### Instructions for the task
Each line from the one containing "Mistrzostwa Świata WAKO" to the end of the entries is to be repeated exactly, and no other line.

===== Available data

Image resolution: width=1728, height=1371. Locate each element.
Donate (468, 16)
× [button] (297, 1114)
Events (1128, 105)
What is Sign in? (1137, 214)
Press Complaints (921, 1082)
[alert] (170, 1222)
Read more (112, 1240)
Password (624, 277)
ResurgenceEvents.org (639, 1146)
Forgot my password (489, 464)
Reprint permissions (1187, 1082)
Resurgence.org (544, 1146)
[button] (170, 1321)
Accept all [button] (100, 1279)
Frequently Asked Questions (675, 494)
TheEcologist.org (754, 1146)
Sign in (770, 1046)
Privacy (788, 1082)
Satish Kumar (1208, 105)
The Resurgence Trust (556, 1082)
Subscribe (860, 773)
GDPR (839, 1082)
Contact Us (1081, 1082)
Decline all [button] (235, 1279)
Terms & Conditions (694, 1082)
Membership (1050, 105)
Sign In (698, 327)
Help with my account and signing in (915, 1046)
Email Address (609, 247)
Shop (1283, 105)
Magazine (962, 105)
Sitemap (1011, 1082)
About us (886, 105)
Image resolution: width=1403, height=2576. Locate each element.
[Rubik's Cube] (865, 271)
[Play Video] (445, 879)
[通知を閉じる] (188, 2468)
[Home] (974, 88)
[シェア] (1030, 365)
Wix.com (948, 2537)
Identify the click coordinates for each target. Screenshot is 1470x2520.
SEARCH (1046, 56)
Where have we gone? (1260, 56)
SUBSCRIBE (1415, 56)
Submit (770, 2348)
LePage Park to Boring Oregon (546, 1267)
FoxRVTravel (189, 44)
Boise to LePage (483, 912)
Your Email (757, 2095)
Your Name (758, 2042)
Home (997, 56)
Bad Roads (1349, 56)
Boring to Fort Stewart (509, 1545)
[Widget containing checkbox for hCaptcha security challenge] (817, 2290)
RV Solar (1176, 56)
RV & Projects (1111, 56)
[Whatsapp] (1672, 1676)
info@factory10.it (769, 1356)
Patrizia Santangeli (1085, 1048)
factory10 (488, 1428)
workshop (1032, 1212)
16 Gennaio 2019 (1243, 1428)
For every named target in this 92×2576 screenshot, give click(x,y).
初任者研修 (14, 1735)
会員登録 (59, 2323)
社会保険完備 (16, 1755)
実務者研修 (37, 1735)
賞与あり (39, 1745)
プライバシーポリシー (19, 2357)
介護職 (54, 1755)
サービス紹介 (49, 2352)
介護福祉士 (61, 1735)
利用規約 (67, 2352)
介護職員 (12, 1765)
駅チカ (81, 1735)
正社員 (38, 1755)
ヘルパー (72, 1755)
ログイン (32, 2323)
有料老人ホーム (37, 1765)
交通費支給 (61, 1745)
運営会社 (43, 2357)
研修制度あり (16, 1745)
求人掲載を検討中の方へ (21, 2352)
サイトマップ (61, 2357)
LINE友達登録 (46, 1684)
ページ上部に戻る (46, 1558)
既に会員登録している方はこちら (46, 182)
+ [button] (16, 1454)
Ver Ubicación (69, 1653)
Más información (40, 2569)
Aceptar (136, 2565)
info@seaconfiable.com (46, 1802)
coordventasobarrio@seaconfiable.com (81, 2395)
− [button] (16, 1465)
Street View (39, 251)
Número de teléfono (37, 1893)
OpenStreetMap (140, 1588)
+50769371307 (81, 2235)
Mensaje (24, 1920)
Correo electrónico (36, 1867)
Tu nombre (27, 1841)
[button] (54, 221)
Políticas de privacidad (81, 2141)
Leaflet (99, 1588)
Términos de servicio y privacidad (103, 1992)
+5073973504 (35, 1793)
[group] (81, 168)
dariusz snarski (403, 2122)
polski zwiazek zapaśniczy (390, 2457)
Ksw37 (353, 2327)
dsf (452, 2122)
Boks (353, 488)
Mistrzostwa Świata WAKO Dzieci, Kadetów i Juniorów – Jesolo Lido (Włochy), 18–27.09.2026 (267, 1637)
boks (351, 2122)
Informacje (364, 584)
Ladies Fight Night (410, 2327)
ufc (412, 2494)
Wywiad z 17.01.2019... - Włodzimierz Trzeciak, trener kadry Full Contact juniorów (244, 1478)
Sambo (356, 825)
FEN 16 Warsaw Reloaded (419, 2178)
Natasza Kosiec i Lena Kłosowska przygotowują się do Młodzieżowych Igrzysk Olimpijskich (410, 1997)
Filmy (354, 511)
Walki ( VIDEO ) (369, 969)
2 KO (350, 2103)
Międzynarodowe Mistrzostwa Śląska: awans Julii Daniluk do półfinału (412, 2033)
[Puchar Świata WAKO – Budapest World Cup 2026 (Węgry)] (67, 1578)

==========

### Expected answer
Mistrzostwa Świata WAKO Dzieci, Kadetów i Juniorów – Jesolo Lido (Włochy), 18–27.09.2026 (267, 1637)
boks (351, 2122)
Informacje (364, 584)
Ladies Fight Night (410, 2327)
ufc (412, 2494)
Wywiad z 17.01.2019... - Włodzimierz Trzeciak, trener kadry Full Contact juniorów (244, 1478)
Sambo (356, 825)
FEN 16 Warsaw Reloaded (419, 2178)
Natasza Kosiec i Lena Kłosowska przygotowują się do Młodzieżowych Igrzysk Olimpijskich (410, 1997)
Filmy (354, 511)
Walki ( VIDEO ) (369, 969)
2 KO (350, 2103)
Międzynarodowe Mistrzostwa Śląska: awans Julii Daniluk do półfinału (412, 2033)
[Puchar Świata WAKO – Budapest World Cup 2026 (Węgry)] (67, 1578)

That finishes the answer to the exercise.